──────── Record excerpts ────────
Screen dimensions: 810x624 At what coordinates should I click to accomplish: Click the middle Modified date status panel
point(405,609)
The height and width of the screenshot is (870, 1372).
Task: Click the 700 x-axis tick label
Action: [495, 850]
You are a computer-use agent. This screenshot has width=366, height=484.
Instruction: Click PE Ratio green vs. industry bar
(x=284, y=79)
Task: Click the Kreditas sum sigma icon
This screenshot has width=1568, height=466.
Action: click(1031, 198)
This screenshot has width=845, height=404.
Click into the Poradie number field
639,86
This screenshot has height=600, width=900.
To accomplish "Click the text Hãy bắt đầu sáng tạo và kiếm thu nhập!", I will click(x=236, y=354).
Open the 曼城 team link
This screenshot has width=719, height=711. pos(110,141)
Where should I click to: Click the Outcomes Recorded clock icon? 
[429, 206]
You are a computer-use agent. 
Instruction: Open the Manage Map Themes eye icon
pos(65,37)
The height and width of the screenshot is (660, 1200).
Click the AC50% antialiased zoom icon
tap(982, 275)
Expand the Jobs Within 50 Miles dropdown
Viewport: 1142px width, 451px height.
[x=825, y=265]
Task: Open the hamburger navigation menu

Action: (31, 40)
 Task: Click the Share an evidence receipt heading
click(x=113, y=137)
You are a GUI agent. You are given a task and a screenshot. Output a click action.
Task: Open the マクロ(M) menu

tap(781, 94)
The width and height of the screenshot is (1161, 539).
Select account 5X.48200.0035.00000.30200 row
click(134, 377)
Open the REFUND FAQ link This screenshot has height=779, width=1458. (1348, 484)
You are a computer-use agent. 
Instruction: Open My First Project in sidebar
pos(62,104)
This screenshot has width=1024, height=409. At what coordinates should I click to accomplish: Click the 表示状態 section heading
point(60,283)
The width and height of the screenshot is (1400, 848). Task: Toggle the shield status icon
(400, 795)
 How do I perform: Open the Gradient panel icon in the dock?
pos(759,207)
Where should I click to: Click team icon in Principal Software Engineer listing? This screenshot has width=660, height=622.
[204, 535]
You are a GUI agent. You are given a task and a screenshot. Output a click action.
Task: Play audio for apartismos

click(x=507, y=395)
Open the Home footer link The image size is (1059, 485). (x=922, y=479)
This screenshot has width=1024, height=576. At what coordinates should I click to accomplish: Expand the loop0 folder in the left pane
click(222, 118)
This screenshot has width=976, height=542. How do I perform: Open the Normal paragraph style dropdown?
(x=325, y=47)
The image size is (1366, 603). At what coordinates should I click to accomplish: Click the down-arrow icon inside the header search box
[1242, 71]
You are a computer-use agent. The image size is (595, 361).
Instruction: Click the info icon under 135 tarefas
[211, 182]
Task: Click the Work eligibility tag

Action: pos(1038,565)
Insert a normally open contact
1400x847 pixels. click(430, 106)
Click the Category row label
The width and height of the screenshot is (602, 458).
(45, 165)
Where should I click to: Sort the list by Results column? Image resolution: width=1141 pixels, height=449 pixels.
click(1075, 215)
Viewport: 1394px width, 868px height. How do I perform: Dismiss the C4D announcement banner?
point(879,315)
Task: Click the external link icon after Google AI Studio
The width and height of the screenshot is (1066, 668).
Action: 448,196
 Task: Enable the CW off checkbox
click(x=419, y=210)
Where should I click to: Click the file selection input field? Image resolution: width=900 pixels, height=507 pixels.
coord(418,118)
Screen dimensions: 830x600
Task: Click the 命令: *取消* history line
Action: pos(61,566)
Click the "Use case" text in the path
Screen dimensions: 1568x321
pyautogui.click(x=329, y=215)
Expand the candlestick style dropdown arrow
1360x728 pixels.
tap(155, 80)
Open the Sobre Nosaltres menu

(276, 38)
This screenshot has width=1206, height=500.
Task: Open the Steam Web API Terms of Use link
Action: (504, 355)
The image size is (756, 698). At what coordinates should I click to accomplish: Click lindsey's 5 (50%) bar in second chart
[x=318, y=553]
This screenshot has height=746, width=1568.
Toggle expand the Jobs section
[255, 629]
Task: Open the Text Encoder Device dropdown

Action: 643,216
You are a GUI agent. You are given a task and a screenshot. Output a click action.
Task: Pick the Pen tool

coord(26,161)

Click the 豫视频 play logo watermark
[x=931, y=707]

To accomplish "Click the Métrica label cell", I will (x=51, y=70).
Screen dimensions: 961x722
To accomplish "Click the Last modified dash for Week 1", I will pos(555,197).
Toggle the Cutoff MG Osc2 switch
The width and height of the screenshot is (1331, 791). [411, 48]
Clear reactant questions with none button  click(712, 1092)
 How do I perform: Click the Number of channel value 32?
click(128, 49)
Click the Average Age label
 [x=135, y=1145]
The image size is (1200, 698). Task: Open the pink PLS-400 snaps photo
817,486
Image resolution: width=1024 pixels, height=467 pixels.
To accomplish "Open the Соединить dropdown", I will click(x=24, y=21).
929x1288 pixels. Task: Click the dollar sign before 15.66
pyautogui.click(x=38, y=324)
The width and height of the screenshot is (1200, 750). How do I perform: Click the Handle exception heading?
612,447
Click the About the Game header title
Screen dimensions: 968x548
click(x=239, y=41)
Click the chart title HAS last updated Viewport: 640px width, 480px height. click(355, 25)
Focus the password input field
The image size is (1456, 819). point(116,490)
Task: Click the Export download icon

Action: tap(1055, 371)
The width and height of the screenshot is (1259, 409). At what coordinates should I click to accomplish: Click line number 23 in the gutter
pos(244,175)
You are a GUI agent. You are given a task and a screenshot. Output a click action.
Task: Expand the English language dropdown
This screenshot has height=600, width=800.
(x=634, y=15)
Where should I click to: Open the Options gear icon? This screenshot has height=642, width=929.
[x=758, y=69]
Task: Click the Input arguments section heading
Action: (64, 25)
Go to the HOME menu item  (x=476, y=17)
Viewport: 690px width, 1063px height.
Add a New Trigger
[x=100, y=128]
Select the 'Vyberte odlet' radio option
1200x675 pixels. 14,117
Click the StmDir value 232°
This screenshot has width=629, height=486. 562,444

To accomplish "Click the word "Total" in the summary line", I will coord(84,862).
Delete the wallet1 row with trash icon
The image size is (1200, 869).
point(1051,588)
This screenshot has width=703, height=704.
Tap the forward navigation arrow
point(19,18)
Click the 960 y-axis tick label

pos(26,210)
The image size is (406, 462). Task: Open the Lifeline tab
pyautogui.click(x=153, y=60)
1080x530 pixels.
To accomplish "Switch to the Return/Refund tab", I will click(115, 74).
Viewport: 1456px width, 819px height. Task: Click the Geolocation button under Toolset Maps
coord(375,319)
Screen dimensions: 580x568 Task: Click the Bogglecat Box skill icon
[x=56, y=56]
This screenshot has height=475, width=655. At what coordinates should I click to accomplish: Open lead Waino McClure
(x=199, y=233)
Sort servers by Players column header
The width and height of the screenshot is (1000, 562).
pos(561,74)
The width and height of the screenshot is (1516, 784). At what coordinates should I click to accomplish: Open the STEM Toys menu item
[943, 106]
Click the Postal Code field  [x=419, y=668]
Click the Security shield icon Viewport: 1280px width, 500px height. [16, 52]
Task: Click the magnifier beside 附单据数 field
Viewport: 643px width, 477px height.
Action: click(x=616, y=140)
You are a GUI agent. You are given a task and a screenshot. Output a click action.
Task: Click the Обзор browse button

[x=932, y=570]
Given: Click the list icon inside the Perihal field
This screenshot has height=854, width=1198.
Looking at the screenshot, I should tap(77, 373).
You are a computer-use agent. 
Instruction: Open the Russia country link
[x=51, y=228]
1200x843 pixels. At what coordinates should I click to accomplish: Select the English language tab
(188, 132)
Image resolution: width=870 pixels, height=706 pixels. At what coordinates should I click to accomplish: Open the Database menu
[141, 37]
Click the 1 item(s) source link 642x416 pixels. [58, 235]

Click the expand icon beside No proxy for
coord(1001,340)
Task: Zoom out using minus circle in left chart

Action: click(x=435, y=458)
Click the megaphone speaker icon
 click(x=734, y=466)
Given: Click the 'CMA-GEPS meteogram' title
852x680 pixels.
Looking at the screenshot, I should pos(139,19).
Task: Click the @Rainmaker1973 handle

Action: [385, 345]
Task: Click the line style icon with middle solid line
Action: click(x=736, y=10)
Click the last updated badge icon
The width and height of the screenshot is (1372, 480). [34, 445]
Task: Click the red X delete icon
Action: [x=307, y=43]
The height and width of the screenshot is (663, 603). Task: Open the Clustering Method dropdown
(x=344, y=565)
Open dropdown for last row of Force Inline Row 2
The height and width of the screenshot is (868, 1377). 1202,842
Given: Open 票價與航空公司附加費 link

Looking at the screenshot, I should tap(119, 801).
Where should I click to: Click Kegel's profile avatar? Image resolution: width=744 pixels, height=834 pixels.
────────
Begin with the first line of the records and finish with the line containing "The height and width of the screenshot is (660, 1200).". Reproduce those lines exactly, both ends included, and nothing else.

▶ **Result of the task**
Screen dimensions: 810x624 At what coordinates should I click to accomplish: Click the middle Modified date status panel
point(405,609)
The height and width of the screenshot is (870, 1372).
Task: Click the 700 x-axis tick label
Action: [495, 850]
You are a computer-use agent. This screenshot has width=366, height=484.
Instruction: Click PE Ratio green vs. industry bar
(x=284, y=79)
Task: Click the Kreditas sum sigma icon
This screenshot has width=1568, height=466.
Action: click(1031, 198)
This screenshot has width=845, height=404.
Click into the Poradie number field
639,86
This screenshot has height=600, width=900.
To accomplish "Click the text Hãy bắt đầu sáng tạo và kiếm thu nhập!", I will click(x=236, y=354).
Open the 曼城 team link
This screenshot has width=719, height=711. pos(110,141)
Where should I click to: Click the Outcomes Recorded clock icon? 
[429, 206]
You are a computer-use agent. 
Instruction: Open the Manage Map Themes eye icon
pos(65,37)
The height and width of the screenshot is (660, 1200).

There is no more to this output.